Una vez más, Tomek oyó claramente la voz de la chica: «Evita la muerte, ¿no lo sabías?». Icham había utilizado exactamente las mismas palabras.

—Lo malo —continuó el abuelo Icham—, es que nadie ha conseguido aquella agua, hijo. Nadie…

—Sin embargo —exclamó Tomek—, ¡solo habría que seguir el río hasta su nacimiento, es decir, hasta allá arriba, llenar una cantimplora y volver a bajar!

—Sí, solo habría que hacer eso… pero se da la circunstancia de que nadie ha conseguido llegar hasta allá arriba. Y si alguien ha conseguido subir, entonces no ha conseguido bajar. Y si alguien ha conseguido bajar, entonces perdió el agua por el camino… y, además, hay algo que hace que toda esta empresa sea aún más difícil.

—¿Y de qué se trata, abuelo?

—Pues de que ese río no existe, sin lugar a dudas, y esa montaña tampoco.

Hubo un largo silencio, que acabó rompiendo el viejo Icham:

—Por cierto, muchacho, ¿quién te ha hablado de ese río?

Tomek se acordó, de repente, de que el verdadero motivo de visitar a su amigo había sido hablarle de la visita de la chica. Por fin iba a poder confesar su secreto, y quizás incluso averiguar algo más sobre ella.

Tomó una gran bocanada de aire y se puso a explicar, detalladamente, todo lo que le había pasado aquella tarde en la tienda. No se olvidó de nada: ni de las estampas de canguros, ni de la arena en su frasquito naranja, ni del gato que había querido entrar. Solo omitió lo de haber posado la mano sobre el brazo de ella. Eso no hacía falta gritarlo a los cuatro vientos.

El viejo Icham le dejó hablar hasta que terminó y después lo miró con una sonrisa que Tomek no le había visto nunca, una sonrisa que expresaba al mismo tiempo diversión y ternura.

—Dime, hijo mío, por casualidad no estarás enamorado, ¿verdad?

Tomek se puso más colorado que un tomate. Estaba enfadado consigo mismo, y con Icham, que tanto se burlaba de él. Ya podía quedarse esperando el trozo de turrón. Estaba a punto de irse cuando el anciano lo sujetó por la manga y lo obligó a volver a sentarse.

—Espera un poco, hombre…

Tomek no se resistió. Nunca podía estar enfadado con Icham demasiado tiempo.

—¿Y dices que llevaba una cantimplora?

—Sí, tenía una.

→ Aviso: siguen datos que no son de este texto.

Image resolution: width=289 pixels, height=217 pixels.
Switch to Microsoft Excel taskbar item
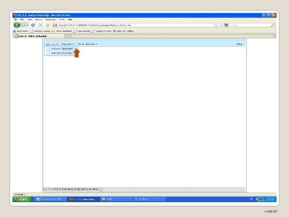tap(50, 199)
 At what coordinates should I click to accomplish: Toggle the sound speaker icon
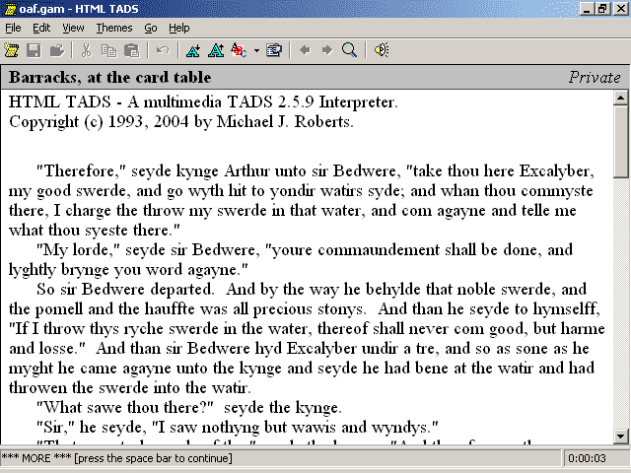point(381,49)
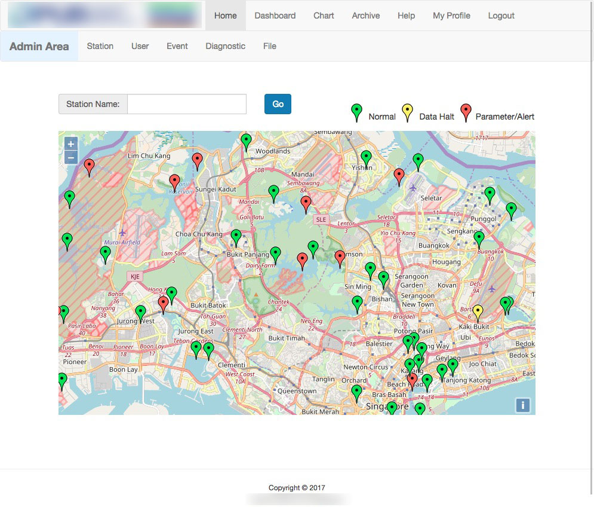Click the red Parameter/Alert legend marker icon
Image resolution: width=594 pixels, height=507 pixels.
(x=466, y=111)
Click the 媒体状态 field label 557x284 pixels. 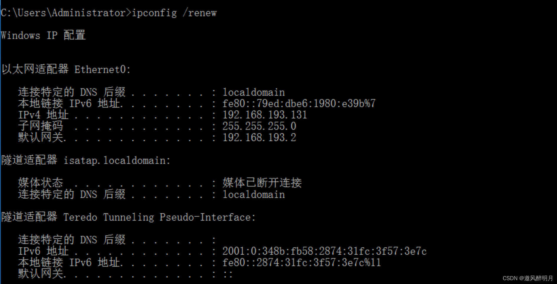(x=40, y=183)
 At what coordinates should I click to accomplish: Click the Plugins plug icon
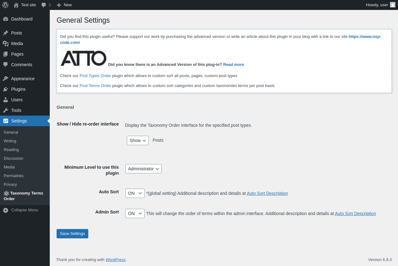coord(6,89)
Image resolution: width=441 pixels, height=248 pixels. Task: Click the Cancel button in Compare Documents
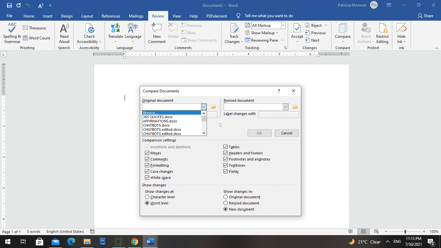click(x=286, y=133)
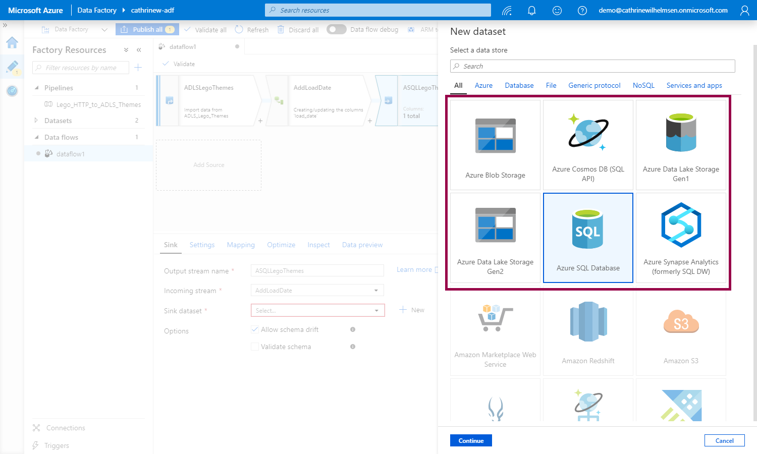Switch to the NoSQL tab
This screenshot has width=757, height=454.
click(x=643, y=85)

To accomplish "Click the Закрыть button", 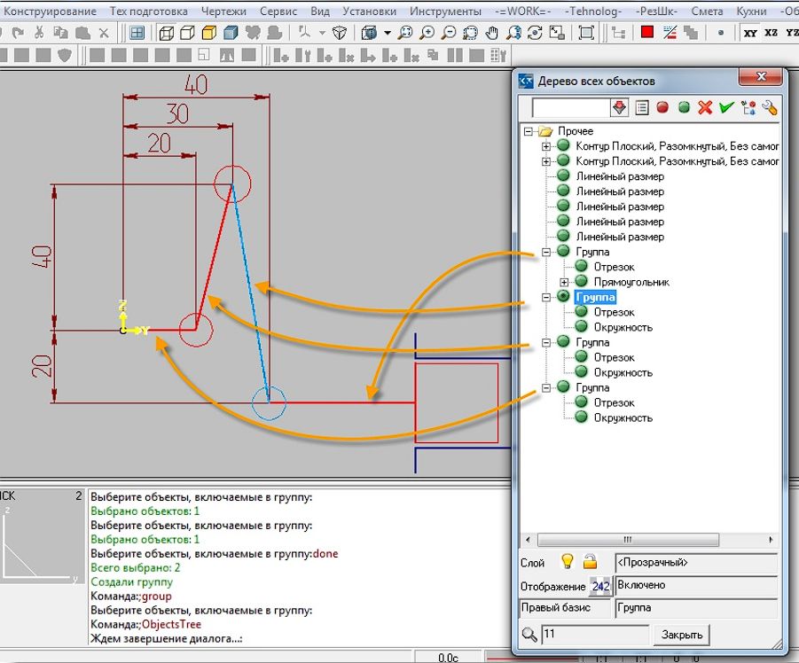I will (681, 635).
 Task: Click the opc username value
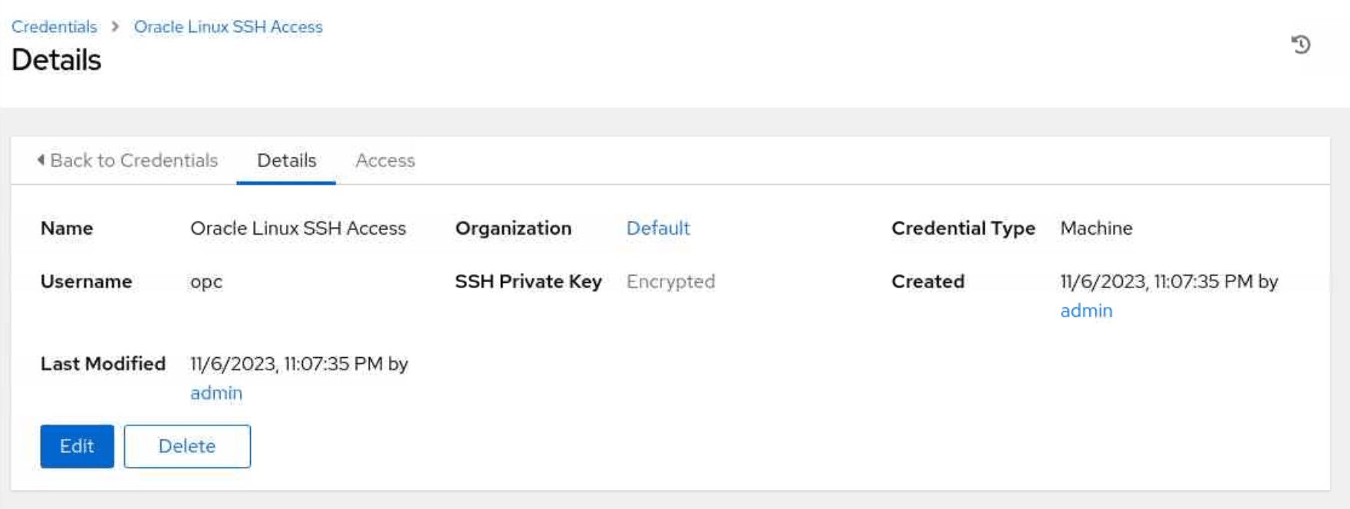click(206, 282)
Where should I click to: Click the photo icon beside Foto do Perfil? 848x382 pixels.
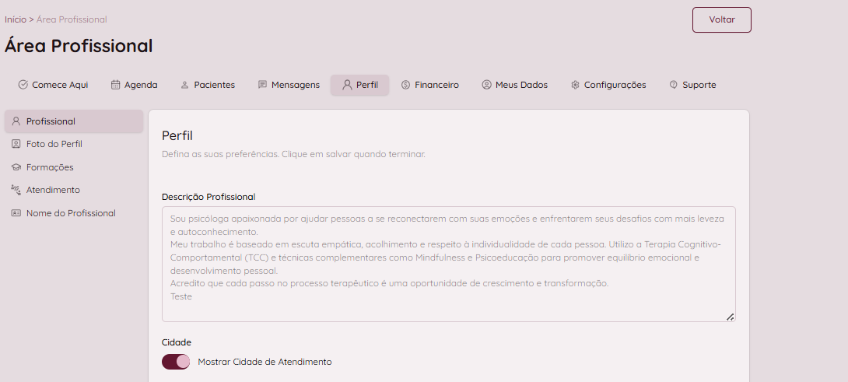click(16, 144)
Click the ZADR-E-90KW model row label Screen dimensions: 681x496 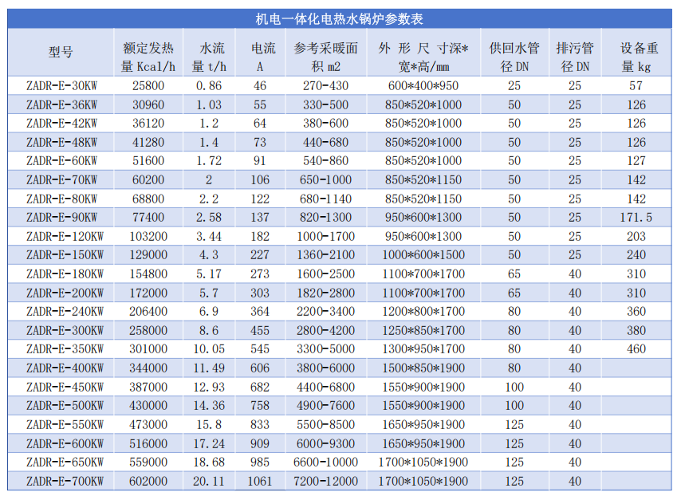61,218

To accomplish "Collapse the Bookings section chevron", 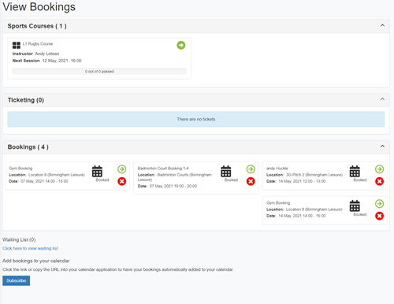I will (382, 146).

Dijo que cuando encontrara el agua la pondría allí.

Esta vez, Icham no sonreía en absoluto.

—Mira, Tomek, yo no sé si ese río existe o no, pero sé que la gente lo busca desde hace miles de años y que nadie, absolutamente nadie, ha conseguido traer de vuelta siquiera una gota de esa dichosa agua. Expediciones enteras de hombres en la flor de la vida, equipados de la cabeza a los pies y convencidos de que lo conseguirían, han perecido antes de avistar siquiera la Montaña Sagrada. Así que por mucho que tu pequeña bohemia dé golpecitos en su cantimplora y diga que va a llenarla, eso es tan imposible como hacer brotar trigo en el dorso de mi mano.

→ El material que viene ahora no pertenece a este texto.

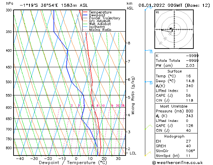Click the yellow-green wind barb near 700 hPa

point(148,127)
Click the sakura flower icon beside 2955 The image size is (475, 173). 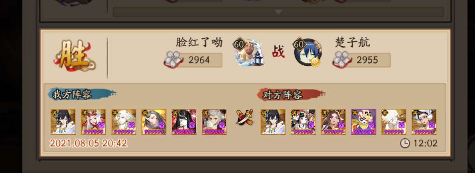pos(342,60)
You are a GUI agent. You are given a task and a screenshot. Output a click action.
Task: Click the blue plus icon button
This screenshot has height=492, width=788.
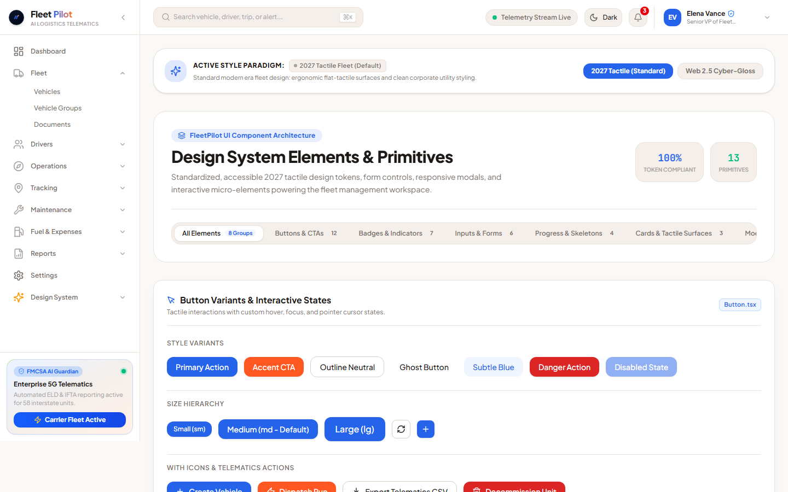pos(426,429)
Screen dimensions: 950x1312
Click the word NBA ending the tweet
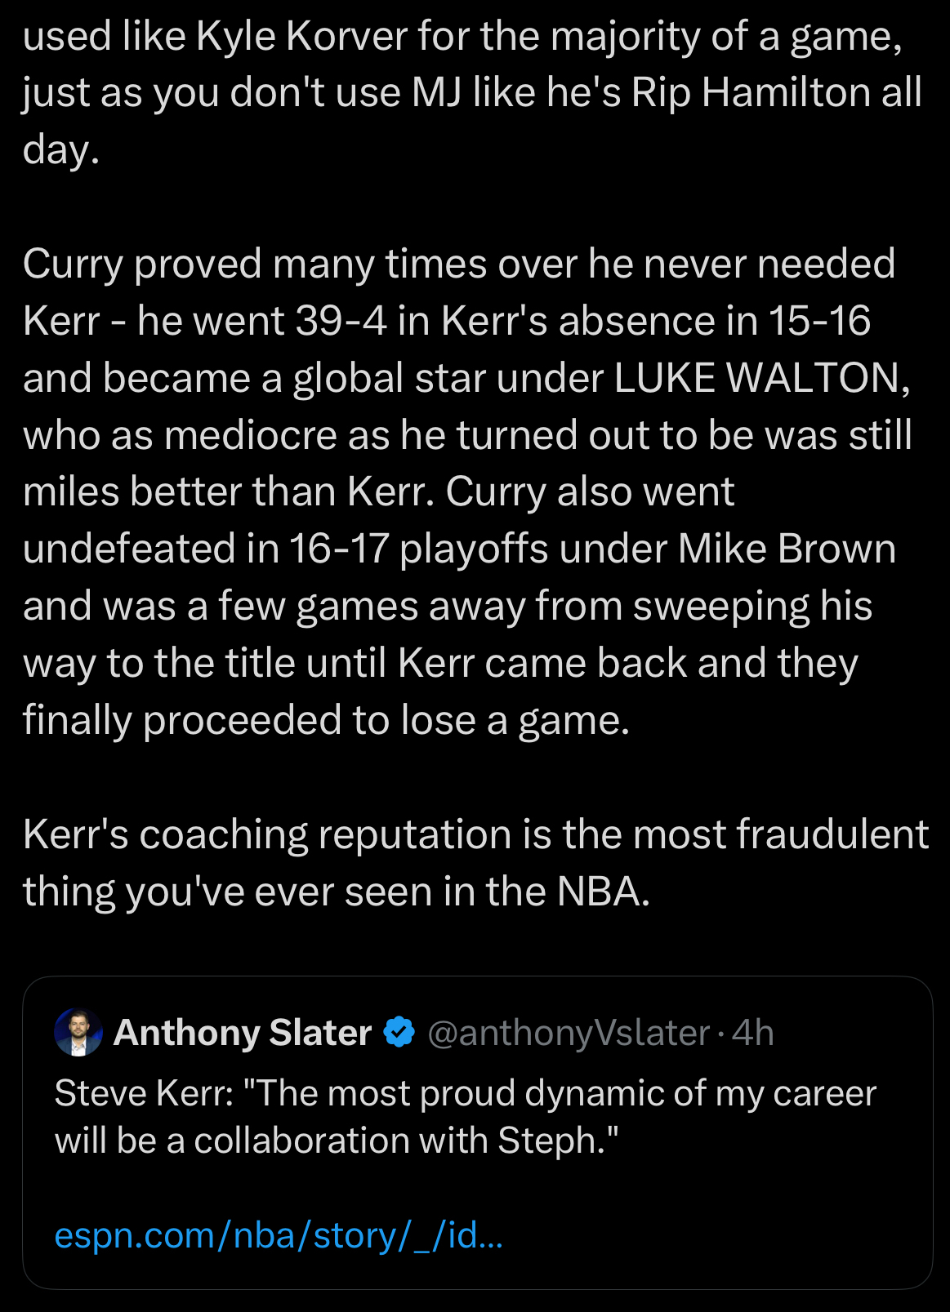603,892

—Pero entonces —masculló Tomek, un momento más tarde—, ¿qué va a ser de ella?

Icham le sonrió:

—Creo que deberías olvidarte de todo eso, muchacho. Pensar en otra cosa. Hay bastantes chicas guapas en el pueblo, ¿no? Anda, vete ya. Seguro que hay gente esperándote…

—Abuelo, tienes razón —dijo Tomek, agachando tristemente la cabeza.

Después se levantó, agarró las manos del viejo Icham para despedirse, y regresó a su almacén caminando despacio.